Reproduce the records below verbatim, everything from the line containing "The image size is (1068, 569)." down to the line containing "The width and height of the screenshot is (976, 407).", both of those lines included.

(Beginning of Recorded information)

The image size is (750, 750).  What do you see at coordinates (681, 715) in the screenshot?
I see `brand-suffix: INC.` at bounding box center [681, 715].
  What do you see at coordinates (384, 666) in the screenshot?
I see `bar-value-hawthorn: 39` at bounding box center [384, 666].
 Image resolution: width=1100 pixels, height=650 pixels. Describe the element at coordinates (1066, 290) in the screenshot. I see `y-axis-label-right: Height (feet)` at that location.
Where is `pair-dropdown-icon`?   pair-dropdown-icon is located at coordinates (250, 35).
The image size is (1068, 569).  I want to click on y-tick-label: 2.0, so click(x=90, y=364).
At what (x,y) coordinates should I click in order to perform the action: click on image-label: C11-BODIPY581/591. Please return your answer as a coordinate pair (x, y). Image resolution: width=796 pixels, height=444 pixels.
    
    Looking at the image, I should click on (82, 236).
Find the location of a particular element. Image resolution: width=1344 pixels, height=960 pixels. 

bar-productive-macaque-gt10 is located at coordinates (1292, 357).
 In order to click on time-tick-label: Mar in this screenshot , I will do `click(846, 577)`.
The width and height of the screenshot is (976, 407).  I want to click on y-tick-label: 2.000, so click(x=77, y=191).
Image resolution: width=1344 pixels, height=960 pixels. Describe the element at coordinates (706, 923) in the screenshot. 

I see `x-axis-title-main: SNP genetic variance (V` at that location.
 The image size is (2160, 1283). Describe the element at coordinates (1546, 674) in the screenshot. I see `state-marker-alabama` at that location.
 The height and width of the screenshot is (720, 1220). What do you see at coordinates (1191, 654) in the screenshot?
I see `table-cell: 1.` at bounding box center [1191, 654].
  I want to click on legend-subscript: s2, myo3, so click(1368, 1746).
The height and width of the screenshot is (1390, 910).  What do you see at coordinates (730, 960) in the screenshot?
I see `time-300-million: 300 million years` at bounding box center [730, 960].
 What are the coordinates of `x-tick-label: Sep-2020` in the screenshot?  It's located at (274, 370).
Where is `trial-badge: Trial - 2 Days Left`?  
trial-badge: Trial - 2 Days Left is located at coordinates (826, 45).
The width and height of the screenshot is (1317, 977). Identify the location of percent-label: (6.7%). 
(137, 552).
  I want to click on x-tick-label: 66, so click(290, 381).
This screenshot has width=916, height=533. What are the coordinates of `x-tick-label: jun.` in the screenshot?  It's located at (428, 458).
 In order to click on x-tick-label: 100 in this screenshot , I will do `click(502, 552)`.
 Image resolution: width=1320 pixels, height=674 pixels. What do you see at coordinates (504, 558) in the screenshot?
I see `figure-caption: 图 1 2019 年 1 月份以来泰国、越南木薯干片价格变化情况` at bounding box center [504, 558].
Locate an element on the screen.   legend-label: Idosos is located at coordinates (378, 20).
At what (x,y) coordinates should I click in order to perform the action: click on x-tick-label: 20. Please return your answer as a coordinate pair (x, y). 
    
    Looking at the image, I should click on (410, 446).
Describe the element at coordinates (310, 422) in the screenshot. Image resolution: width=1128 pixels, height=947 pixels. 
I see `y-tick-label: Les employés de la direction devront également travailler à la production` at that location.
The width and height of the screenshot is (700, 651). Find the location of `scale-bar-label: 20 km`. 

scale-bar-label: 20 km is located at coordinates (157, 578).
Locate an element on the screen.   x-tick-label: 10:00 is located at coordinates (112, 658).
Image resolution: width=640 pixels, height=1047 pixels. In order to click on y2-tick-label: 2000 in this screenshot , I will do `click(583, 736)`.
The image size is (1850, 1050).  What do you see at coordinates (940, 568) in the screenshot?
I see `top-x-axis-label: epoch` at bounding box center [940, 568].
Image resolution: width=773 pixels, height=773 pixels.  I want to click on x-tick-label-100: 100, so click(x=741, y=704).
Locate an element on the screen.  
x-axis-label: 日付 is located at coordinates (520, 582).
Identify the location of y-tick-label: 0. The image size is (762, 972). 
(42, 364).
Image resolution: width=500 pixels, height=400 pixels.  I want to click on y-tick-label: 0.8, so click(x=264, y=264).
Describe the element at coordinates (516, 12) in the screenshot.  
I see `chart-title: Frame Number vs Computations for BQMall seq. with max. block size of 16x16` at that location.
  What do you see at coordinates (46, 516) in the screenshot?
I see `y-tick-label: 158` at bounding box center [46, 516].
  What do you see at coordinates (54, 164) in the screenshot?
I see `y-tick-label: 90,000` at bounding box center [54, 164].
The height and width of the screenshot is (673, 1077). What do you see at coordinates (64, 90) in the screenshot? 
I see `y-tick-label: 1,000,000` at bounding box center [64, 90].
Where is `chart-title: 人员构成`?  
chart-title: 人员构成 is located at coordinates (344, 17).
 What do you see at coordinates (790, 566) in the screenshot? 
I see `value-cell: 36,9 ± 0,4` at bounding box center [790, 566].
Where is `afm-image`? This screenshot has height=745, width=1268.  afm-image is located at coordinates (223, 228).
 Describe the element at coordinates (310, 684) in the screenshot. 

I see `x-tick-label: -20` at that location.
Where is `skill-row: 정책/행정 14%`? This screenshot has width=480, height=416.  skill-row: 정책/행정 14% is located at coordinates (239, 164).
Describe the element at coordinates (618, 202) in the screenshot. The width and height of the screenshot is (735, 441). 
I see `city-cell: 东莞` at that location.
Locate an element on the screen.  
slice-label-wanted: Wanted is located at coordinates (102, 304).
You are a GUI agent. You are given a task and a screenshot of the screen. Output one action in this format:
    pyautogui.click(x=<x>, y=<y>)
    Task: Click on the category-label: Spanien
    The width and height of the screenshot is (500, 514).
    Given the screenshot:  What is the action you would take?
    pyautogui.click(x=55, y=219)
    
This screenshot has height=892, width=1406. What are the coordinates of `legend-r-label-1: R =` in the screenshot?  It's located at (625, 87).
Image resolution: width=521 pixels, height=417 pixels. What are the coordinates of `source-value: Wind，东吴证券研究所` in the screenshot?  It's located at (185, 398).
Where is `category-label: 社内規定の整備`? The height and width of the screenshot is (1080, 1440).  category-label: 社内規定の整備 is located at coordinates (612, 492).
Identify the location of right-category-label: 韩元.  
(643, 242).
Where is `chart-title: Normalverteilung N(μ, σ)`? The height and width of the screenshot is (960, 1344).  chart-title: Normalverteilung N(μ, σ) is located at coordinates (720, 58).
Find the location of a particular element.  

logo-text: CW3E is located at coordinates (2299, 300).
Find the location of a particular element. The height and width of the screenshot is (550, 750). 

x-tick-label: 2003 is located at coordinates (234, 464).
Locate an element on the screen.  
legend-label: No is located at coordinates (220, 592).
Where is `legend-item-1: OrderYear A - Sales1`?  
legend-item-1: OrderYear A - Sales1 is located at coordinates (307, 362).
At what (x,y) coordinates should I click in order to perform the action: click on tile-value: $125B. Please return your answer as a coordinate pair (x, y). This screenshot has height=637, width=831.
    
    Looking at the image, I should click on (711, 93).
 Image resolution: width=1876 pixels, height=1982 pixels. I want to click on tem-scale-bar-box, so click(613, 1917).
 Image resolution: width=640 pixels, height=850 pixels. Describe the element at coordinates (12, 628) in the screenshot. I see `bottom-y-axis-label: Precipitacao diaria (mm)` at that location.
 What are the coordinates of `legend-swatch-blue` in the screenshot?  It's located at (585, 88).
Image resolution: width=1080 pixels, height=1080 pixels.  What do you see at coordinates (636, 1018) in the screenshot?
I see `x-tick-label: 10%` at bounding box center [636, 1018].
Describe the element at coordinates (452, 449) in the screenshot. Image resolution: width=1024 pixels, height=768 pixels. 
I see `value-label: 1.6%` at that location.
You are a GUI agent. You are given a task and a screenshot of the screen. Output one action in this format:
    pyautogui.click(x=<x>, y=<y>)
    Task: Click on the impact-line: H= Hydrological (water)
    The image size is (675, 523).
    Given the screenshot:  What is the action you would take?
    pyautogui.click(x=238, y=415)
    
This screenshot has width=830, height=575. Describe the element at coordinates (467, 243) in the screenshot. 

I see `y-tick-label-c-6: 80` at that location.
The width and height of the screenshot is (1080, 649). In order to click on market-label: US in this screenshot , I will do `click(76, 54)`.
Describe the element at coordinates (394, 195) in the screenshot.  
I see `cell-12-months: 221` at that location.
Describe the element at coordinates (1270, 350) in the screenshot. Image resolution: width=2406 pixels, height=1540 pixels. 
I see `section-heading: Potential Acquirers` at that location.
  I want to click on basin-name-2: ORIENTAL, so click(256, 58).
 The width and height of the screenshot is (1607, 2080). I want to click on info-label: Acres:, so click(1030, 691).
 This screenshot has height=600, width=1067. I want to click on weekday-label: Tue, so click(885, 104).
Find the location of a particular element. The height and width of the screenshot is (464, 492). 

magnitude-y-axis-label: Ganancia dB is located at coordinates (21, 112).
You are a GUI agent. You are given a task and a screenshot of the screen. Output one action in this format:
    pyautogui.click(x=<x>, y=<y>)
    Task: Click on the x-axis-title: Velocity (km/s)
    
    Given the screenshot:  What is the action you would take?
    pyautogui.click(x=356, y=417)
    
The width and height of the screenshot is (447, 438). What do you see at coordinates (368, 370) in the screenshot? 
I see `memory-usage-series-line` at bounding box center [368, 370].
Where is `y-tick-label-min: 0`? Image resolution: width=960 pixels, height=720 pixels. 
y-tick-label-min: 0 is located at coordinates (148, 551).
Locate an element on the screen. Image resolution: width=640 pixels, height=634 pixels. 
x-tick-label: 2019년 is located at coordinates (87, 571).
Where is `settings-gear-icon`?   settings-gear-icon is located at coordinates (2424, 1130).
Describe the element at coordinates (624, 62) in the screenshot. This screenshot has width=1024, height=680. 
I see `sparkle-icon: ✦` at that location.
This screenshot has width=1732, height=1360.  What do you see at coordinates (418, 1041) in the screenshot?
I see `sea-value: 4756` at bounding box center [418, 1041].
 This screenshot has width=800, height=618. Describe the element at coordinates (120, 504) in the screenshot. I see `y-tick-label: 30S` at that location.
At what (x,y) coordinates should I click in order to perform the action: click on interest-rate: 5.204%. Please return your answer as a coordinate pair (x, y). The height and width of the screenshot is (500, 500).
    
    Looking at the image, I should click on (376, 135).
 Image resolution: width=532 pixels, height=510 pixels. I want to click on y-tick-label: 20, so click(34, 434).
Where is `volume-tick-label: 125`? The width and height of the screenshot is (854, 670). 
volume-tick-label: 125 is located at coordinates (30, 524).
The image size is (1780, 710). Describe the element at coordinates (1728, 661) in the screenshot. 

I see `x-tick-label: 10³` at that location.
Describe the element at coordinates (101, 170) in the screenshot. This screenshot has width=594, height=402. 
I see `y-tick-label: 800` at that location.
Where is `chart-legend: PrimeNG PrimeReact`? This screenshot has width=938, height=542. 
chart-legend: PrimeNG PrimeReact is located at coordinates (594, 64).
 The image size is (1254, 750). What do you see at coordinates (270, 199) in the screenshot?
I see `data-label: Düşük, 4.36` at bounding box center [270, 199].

(End of Recorded information)

■ **Exercise output**:
The image size is (1068, 569).  I want to click on y-tick-label: 2.0, so click(x=90, y=364).
At what (x,y) coordinates should I click in order to perform the action: click on image-label: C11-BODIPY581/591. Please return your answer as a coordinate pair (x, y). Image resolution: width=796 pixels, height=444 pixels.
    
    Looking at the image, I should click on (82, 236).
Find the location of a particular element. Image resolution: width=1344 pixels, height=960 pixels. 

bar-productive-macaque-gt10 is located at coordinates (1292, 357).
 In order to click on time-tick-label: Mar in this screenshot , I will do `click(846, 577)`.
The width and height of the screenshot is (976, 407).  I want to click on y-tick-label: 2.000, so click(x=77, y=191).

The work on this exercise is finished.